Tomorrow, flying east to Ponsavvet (road is impassable, bandits and floods) - to the plain of jars - a wide plain with thousands of mysterious 6 foot tall megalithic jars; no-one knows what they were for or why they're there. The plain, however, is filled with UXOs (unexploded ordinance) left over from the non-existent wars, so have hired a guide with Marianna for 3 days of trekking through the plains and hills, visiting hilltribes, staying in the local Hmong villages, finishing with a trip to some distant hot springs. A bit expensive though not in the least luxurious - about 30 quid a day - but a birthday present to myself.

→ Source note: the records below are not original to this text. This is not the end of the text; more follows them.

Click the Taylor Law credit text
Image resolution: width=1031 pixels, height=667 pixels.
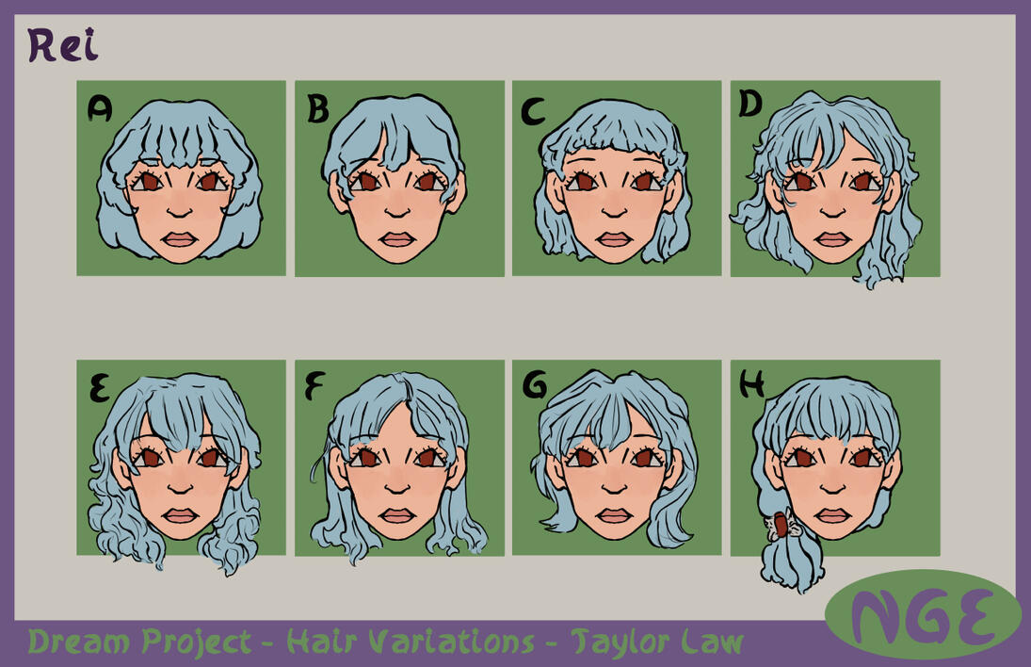[x=657, y=642]
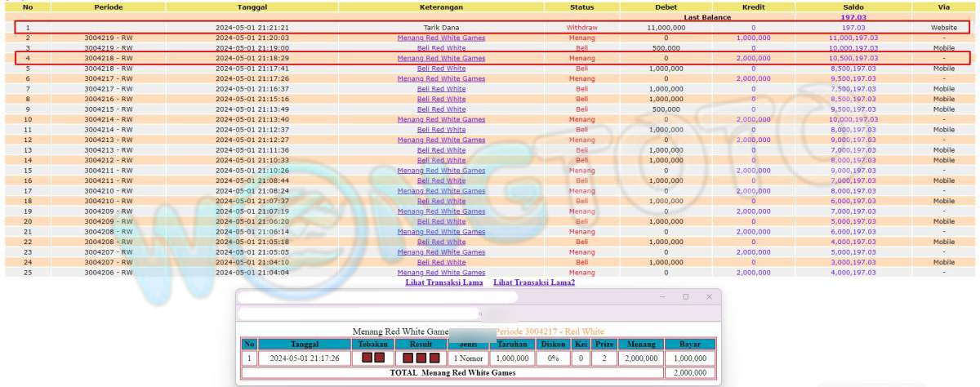Click the first red Tebakan square
980x387 pixels.
click(x=368, y=358)
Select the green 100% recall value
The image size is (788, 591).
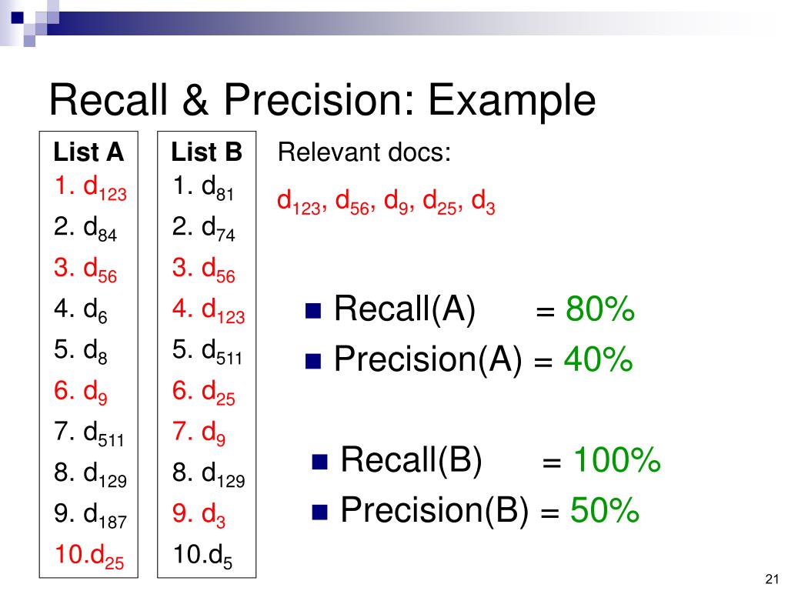coord(616,459)
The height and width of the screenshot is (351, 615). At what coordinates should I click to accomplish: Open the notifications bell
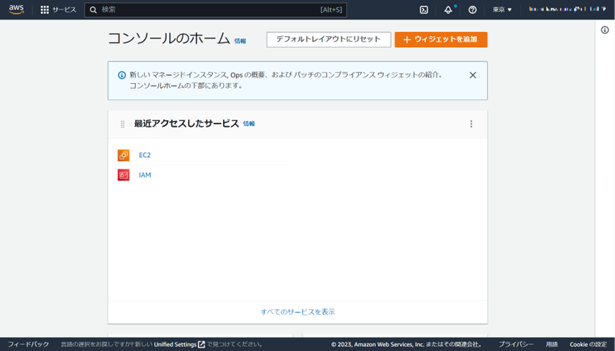coord(448,10)
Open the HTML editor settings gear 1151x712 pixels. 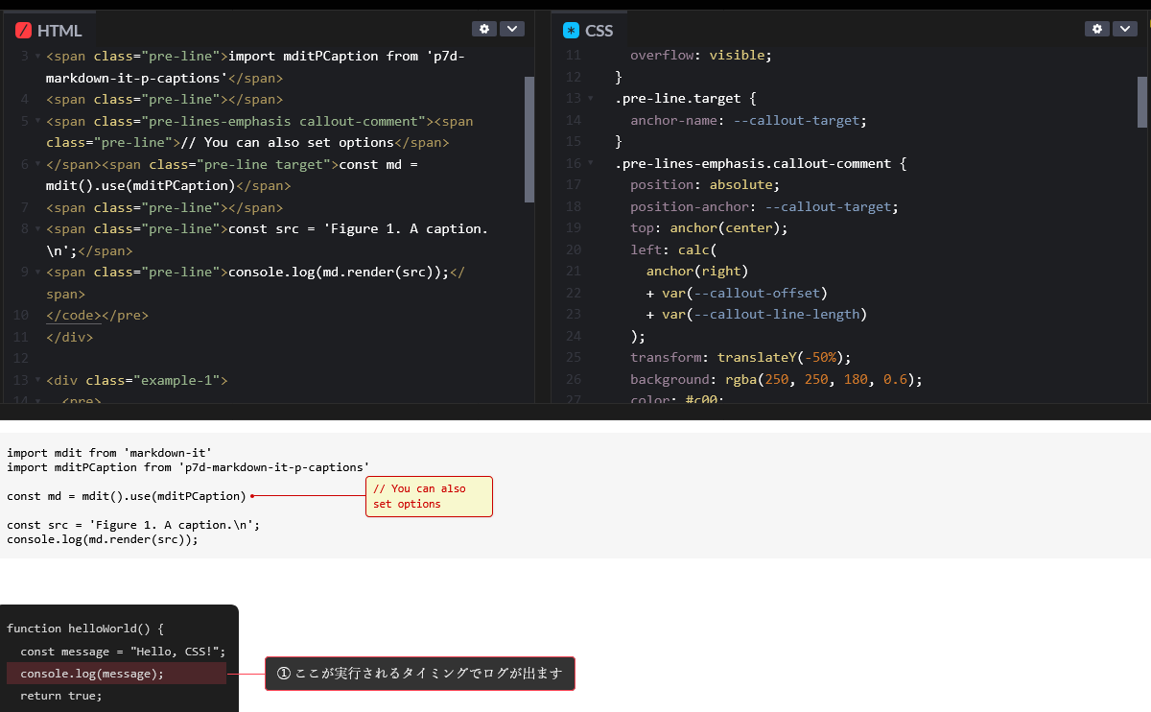tap(484, 29)
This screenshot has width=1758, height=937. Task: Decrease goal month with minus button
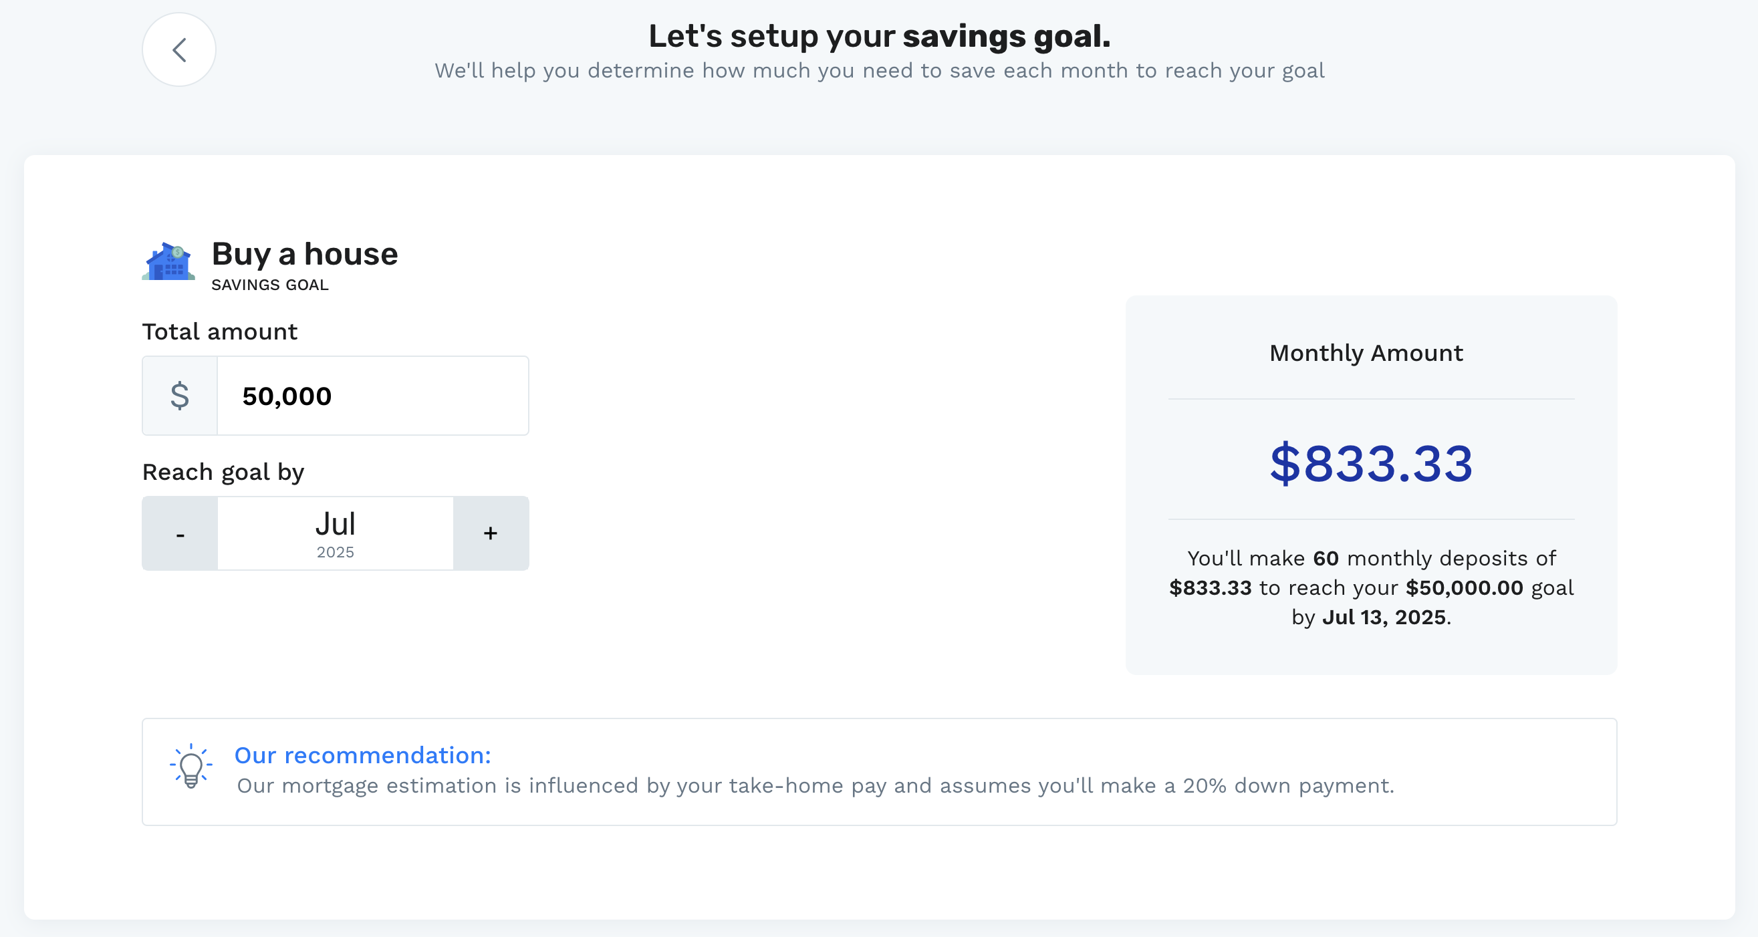pos(180,533)
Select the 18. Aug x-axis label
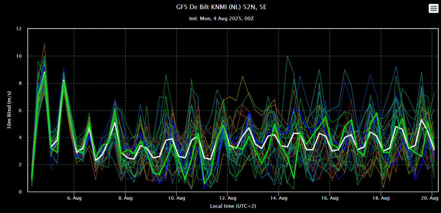441x213 pixels. [x=381, y=198]
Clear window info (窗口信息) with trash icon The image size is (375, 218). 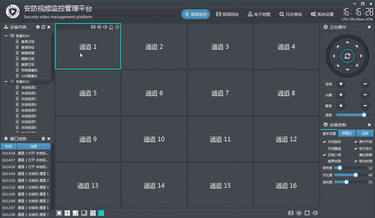point(43,139)
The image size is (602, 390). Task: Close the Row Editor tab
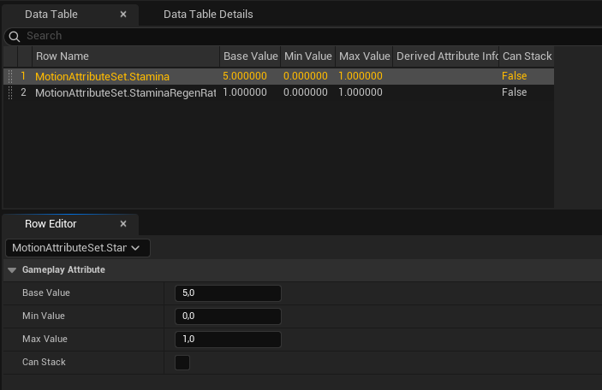tap(123, 224)
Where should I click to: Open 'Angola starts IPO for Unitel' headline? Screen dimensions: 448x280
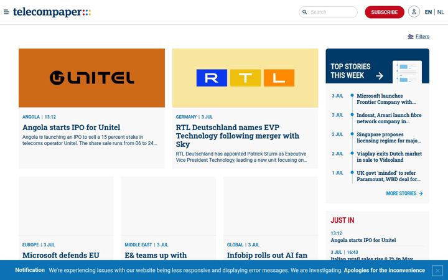[x=71, y=128]
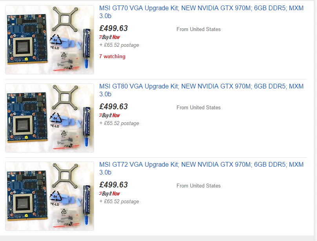Click From United States on the GT80 listing
The image size is (317, 241).
(x=199, y=107)
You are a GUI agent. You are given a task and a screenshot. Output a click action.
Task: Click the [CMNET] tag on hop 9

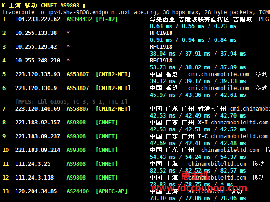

After that, I'll probably head up north east to the Vietnamese border area, where the Pathet Lao (freedom fighters) dug miles of tunnels to live in during the wars and blanket bombings; hundreds of families holed up for weeks on end. And back around by road to here, which is the only possible route. Probably be out of contact for about a week or so. No mobile reception even here, in the second largest city in the country; and I don't think they have email in Ponsavvet - never mind the smaller places I'll be passing through. (Though even tiny remote places like Pakbeng, with only 3 hours of electricity from the local generator a day, have TVs and massive satellite dishes)
For them as ain't up on Laoatian history, fyi, Laos is the most heavily bombed country in the world, with 7 inches of steel per square inch apparently, having been caught in the middle of the various indochine wars, though never really participating - just got used as a pawn between the States and China in the advance of communism. Or something of the sort.